The title is a bit of a tease: there's no hidden plot. The story is the material itself, but as the composer revealed in a pre-Prom talk, he wanted to avoid the associations that come with the label "concerto". But a concerto it was, and a very good one, which kept first-rate soloists, Clio Gould and Philip Dukes, ferociously busy for most of its 20 minutes.
Inside Story is cast in two movements. In the first, the orchestra generates a growing tide of energy, all bubbling, effortless rhythms, chirruping and chugging, on top of which the soloists' ceaseless dialogue surfs ever- onwards. The second movement telescopes three parts: an impassioned cadenza for the soloists, a calmer passacaglia-like section of evolving episodic strength, and coda. The marvellously inventive scoring, which requires a glittering array of percussion (including a bowl of chick peas stirred with a chopstick) and also offers the flugelhorn a rare spot in the limelight, calls to mind the sun-dappled, Mediterranean textures of Walton, with that same warm glow at the centre. And despite the busy surfaces, the harmonic direction was never in doubt: the music knew where it was going, and set about the journey with that rarest of qualities these days, good humour.
And the surprises weren't over. Martyn Brabbins' reading of the Enigma Variations was full of all sorts of interesting insight - phrases shaped slightly differently, little details often overlooked - that brought the work up fresh and fascinating. No Edwardian pomp, just the music, straight and sincere.

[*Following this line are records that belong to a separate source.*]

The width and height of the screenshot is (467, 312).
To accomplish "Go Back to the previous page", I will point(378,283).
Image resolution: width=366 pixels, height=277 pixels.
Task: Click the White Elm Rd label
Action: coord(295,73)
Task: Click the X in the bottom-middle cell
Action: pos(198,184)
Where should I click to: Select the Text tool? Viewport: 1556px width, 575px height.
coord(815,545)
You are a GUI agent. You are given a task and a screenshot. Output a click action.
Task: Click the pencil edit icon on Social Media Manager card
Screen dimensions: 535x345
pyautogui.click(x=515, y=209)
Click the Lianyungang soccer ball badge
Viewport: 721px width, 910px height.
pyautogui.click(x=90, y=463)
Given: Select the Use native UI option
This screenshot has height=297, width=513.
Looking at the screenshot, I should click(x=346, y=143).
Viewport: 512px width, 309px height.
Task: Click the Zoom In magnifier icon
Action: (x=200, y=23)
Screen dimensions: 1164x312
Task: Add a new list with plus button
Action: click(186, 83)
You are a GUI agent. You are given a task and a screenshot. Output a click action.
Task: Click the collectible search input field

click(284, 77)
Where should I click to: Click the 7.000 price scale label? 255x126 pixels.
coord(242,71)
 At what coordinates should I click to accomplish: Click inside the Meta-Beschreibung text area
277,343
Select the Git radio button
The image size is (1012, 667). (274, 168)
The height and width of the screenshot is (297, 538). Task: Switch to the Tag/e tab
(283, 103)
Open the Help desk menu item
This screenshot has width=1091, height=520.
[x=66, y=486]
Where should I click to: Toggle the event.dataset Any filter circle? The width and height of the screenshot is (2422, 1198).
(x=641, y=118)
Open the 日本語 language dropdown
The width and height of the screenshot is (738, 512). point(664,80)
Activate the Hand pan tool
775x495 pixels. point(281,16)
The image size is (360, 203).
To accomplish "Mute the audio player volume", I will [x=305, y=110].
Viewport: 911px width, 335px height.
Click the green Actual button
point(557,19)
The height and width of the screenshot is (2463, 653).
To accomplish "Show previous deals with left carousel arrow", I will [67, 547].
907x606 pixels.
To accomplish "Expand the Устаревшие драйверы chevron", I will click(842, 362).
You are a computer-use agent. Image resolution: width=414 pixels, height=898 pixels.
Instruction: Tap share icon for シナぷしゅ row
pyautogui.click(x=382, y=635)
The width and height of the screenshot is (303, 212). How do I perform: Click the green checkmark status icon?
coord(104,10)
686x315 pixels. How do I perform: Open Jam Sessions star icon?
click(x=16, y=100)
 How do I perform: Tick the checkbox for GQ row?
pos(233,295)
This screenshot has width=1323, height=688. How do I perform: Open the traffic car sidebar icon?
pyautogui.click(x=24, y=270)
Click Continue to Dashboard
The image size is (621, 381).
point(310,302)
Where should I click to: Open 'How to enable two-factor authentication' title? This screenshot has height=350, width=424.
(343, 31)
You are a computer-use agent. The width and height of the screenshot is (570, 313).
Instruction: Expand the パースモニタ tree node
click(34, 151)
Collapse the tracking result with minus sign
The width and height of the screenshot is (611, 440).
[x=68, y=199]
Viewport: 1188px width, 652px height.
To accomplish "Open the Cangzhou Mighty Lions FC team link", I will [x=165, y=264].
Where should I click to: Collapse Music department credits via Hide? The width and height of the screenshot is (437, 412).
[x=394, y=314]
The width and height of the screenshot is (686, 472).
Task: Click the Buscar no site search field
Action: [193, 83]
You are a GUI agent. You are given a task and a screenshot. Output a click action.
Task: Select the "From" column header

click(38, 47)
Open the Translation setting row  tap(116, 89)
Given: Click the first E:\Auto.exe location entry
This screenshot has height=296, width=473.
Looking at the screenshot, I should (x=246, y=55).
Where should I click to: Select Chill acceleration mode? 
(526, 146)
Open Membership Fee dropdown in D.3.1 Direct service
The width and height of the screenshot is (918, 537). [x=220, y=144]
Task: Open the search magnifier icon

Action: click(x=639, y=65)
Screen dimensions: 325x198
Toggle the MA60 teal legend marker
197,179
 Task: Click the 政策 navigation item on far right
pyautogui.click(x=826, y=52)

Sincerity oozes from Poulenc's opera Dialogues des Carmelites, which followed on Wednesday, in a touring, semi-staged production from the Opera National du Rhin under their English conductor Jan Latham-Koenig. Its harrowing, historically true, subject - a community of nuns in revolutionary France who go to the guillotine rather than renounce their faith - meant much to Poulenc, who had recently rediscovered his own Catholicism. But he lacked the self-discipline necessary to give the tale its full potential impact. The pace is slow, even static, and the orchestral fabric as unrelieved as sticky rice. Poulenc's rare big gestures frighten him back into inactivity. And there are odd lapses of taste: the final scene, for example, where the nuns walk to their deaths, is introduced by a jaunty, Prokofievan march.
But that ending, with 15 whumps from the guillotine gradually extinguishing the chorus, is undeniably moving - - it gets you in the gut. As the curate said of his egg, parts of it are very good indeed.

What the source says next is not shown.